In the United States, where LVMH had already flagged a slowdown for fashion and leather goods as younger, less wealthy shoppers splurge less on luxury as inflation bites, retail sales fell by 18 per cent. The US market accounted for 27 per cent of Kering’s total sales last year.

Gucci, once luxury’s fastest-growing brand and the group’s main profit and revenue driver, has been slowing down markedly in recent years and its creative director Alessandro Michele left last November.

His successor, little-known Sabato De Sarno, will join the group next month and present his first fashion show in September in Milan, leaving Gucci at risk of losing more momentum in sales and margins in coming months as his collections will not hit the stores before next year.
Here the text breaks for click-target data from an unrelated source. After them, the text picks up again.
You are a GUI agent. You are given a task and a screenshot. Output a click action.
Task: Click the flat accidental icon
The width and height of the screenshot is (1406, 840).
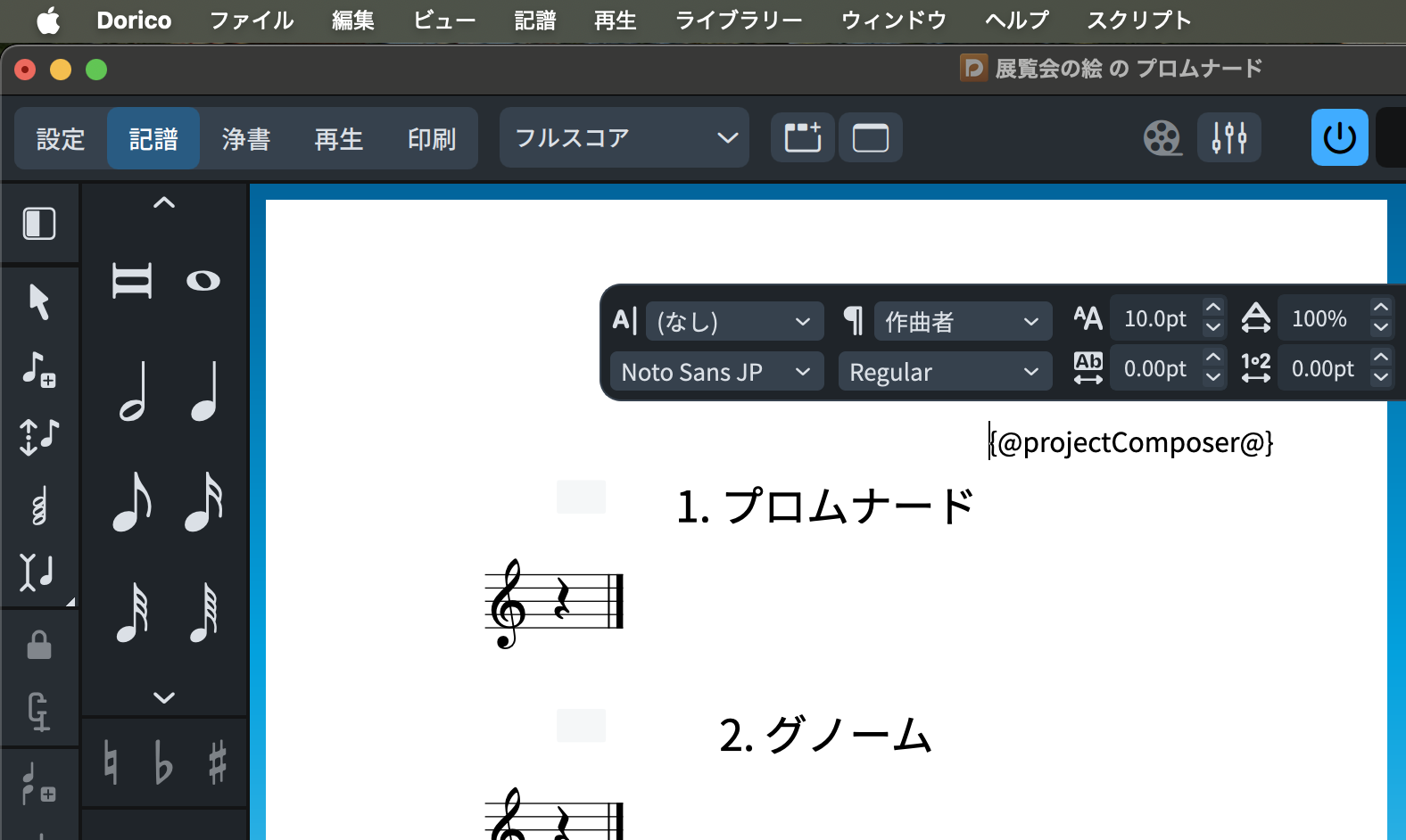[163, 763]
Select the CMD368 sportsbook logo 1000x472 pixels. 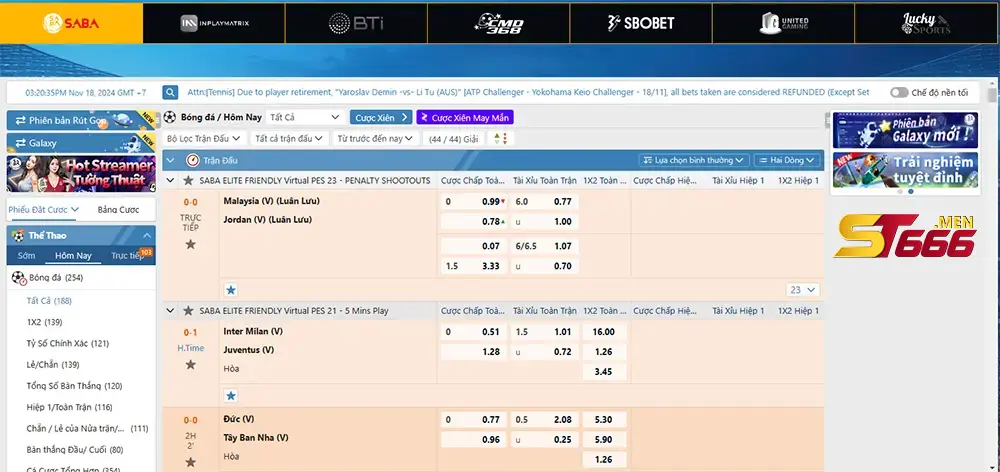click(498, 23)
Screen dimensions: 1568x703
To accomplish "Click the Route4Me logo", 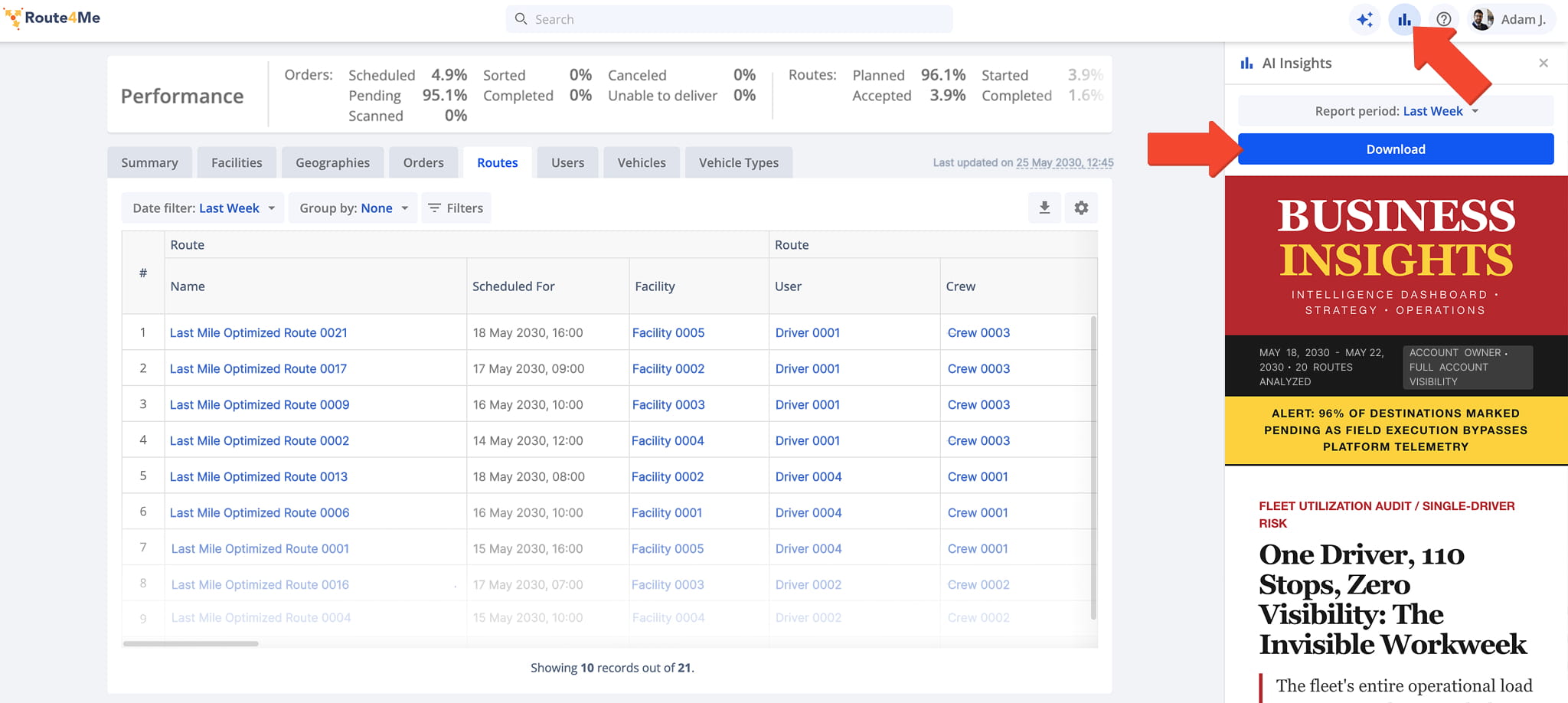I will (x=53, y=18).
“We cannot regain massively market share in a few weeks,” finance chief Jean-Marc Duplaix told analysts, saying the group was focusing on moving Gucci more upmarket, including by opening salons for the ultra-rich where prices start at $40,000.

“All the initiatives that we are pushing now will not pay off immediately.”

While smaller brand Yves Saint Laurent reported 8 per cent growth during the period, the group’s other labels suffered.

Bottega Veneta’s sales were flat, while Kering’s “other houses” division – which includes Balenciaga, still reeling from a consumer backlash in the United States and Britain over ads featuring children – saw a 9% decline in revenues.